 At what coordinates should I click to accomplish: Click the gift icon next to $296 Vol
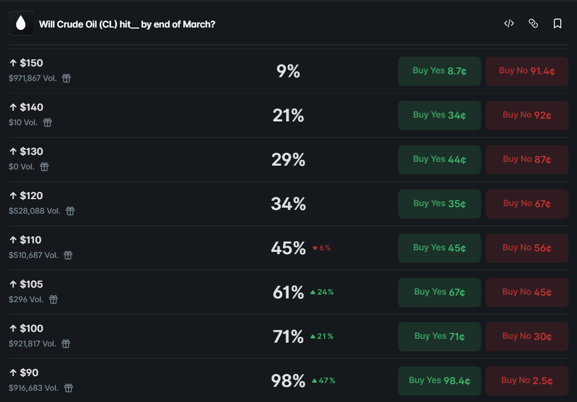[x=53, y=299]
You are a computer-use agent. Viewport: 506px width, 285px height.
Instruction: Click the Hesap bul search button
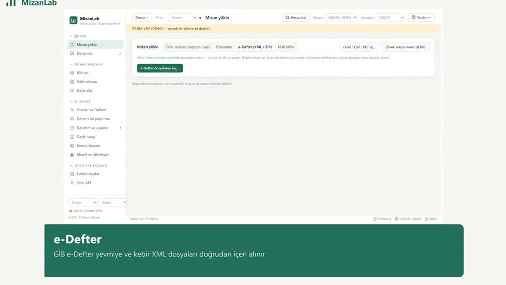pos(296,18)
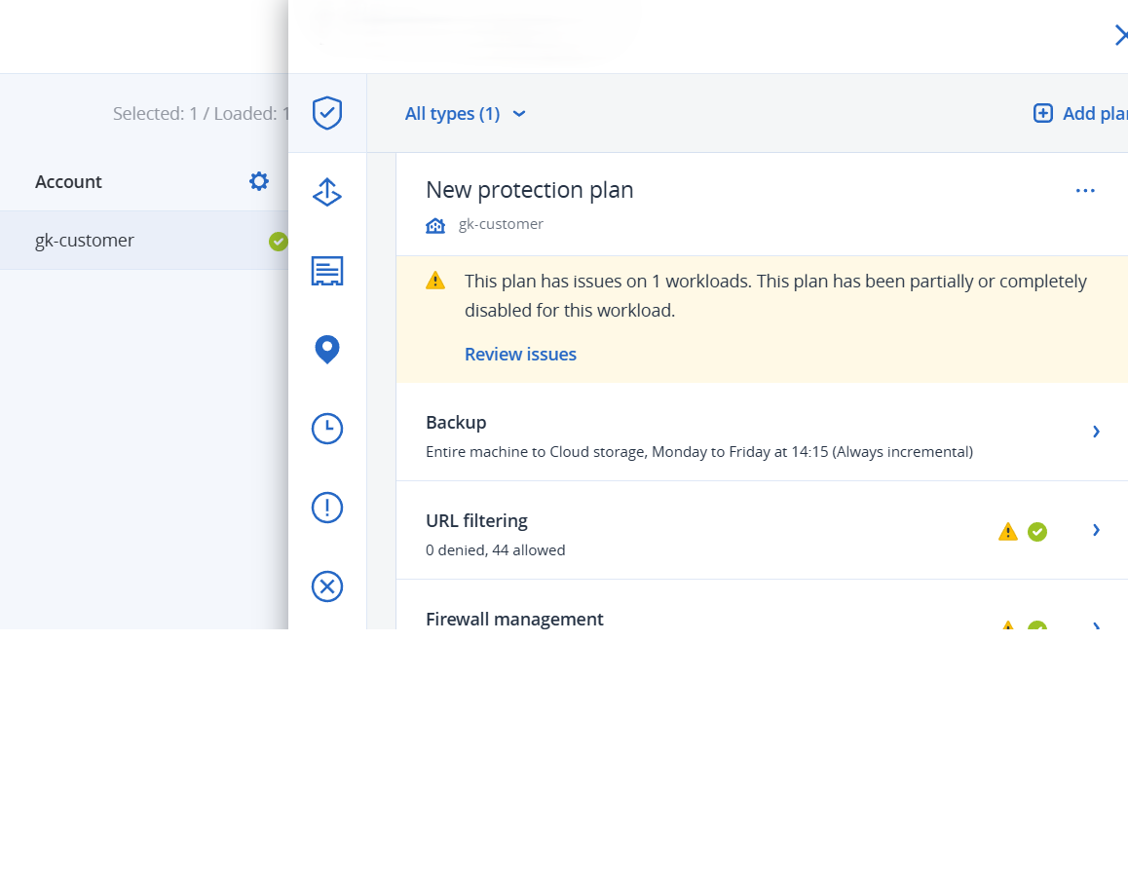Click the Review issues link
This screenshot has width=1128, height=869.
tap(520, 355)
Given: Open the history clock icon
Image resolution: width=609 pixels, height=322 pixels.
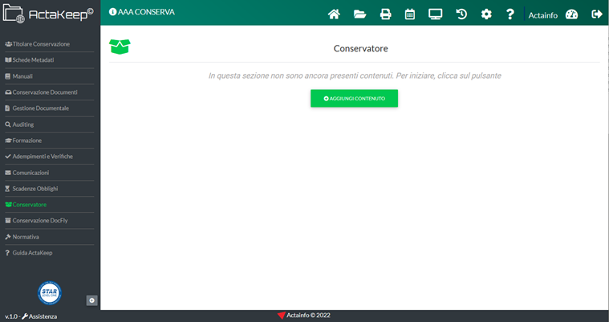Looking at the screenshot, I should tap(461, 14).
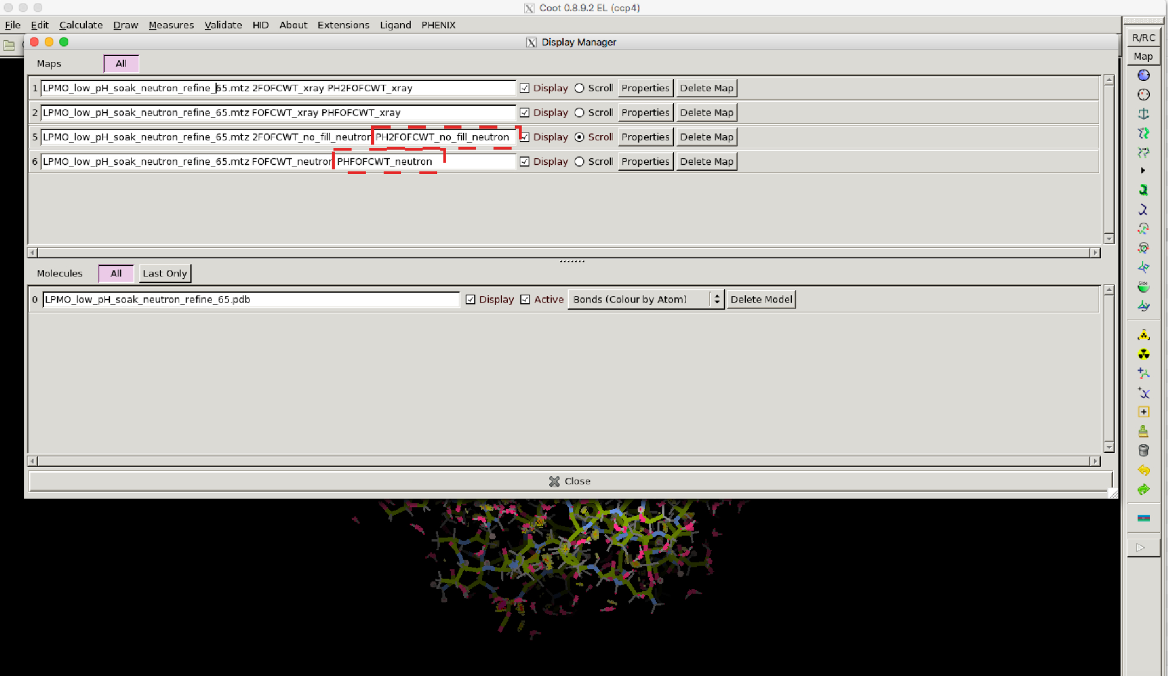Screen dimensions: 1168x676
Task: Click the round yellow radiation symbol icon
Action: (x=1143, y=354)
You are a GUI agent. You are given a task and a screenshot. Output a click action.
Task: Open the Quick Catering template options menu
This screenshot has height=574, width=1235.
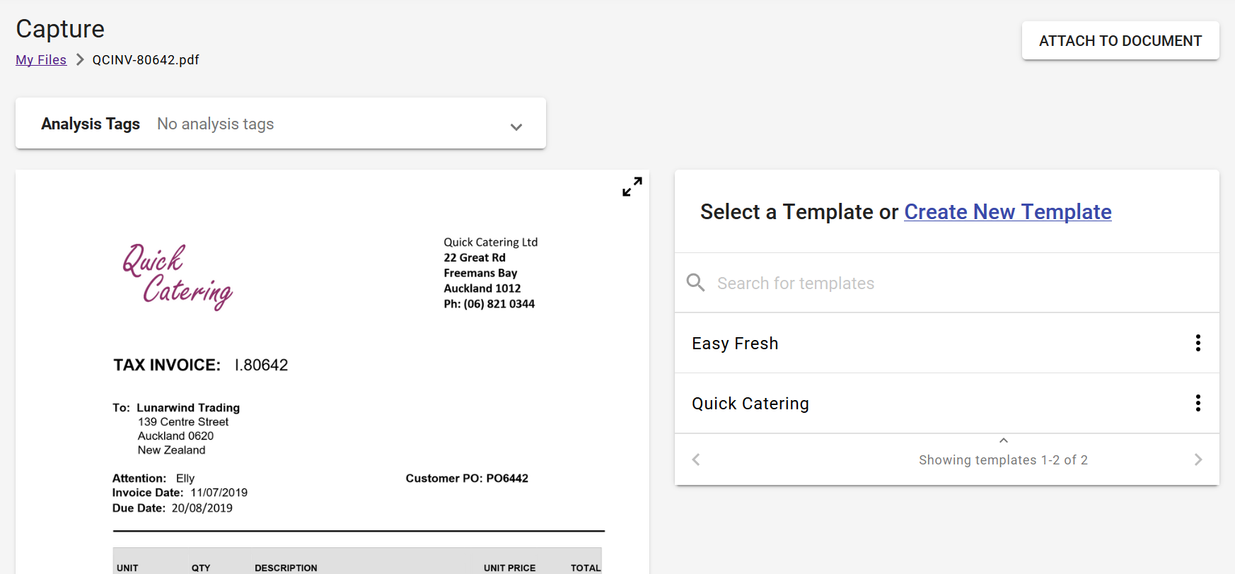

——————

* **INSTRUCTION**
Could you recast everything above from the line containing "You are a computer-use" down to the line containing "Action: (x=1143, y=354)" as a numbered list, skipping blank lines and leaving out the pictures?

* **THE RESULT**
1. You are a computer-use agent. Viewport: 506px width, 285px height.
2. Instruction: Click the Hesap bul search button
3. pos(296,18)
4. Click the Review issues link
5. This screenshot has width=1128, height=869.
6. tap(520, 355)
7. Given: Open the history clock icon
8. Image resolution: width=609 pixels, height=322 pixels.
9. Looking at the screenshot, I should tap(461, 14).
10. Screen dimensions: 1168x676
11. Task: Click the round yellow radiation symbol icon
12. Action: (x=1143, y=354)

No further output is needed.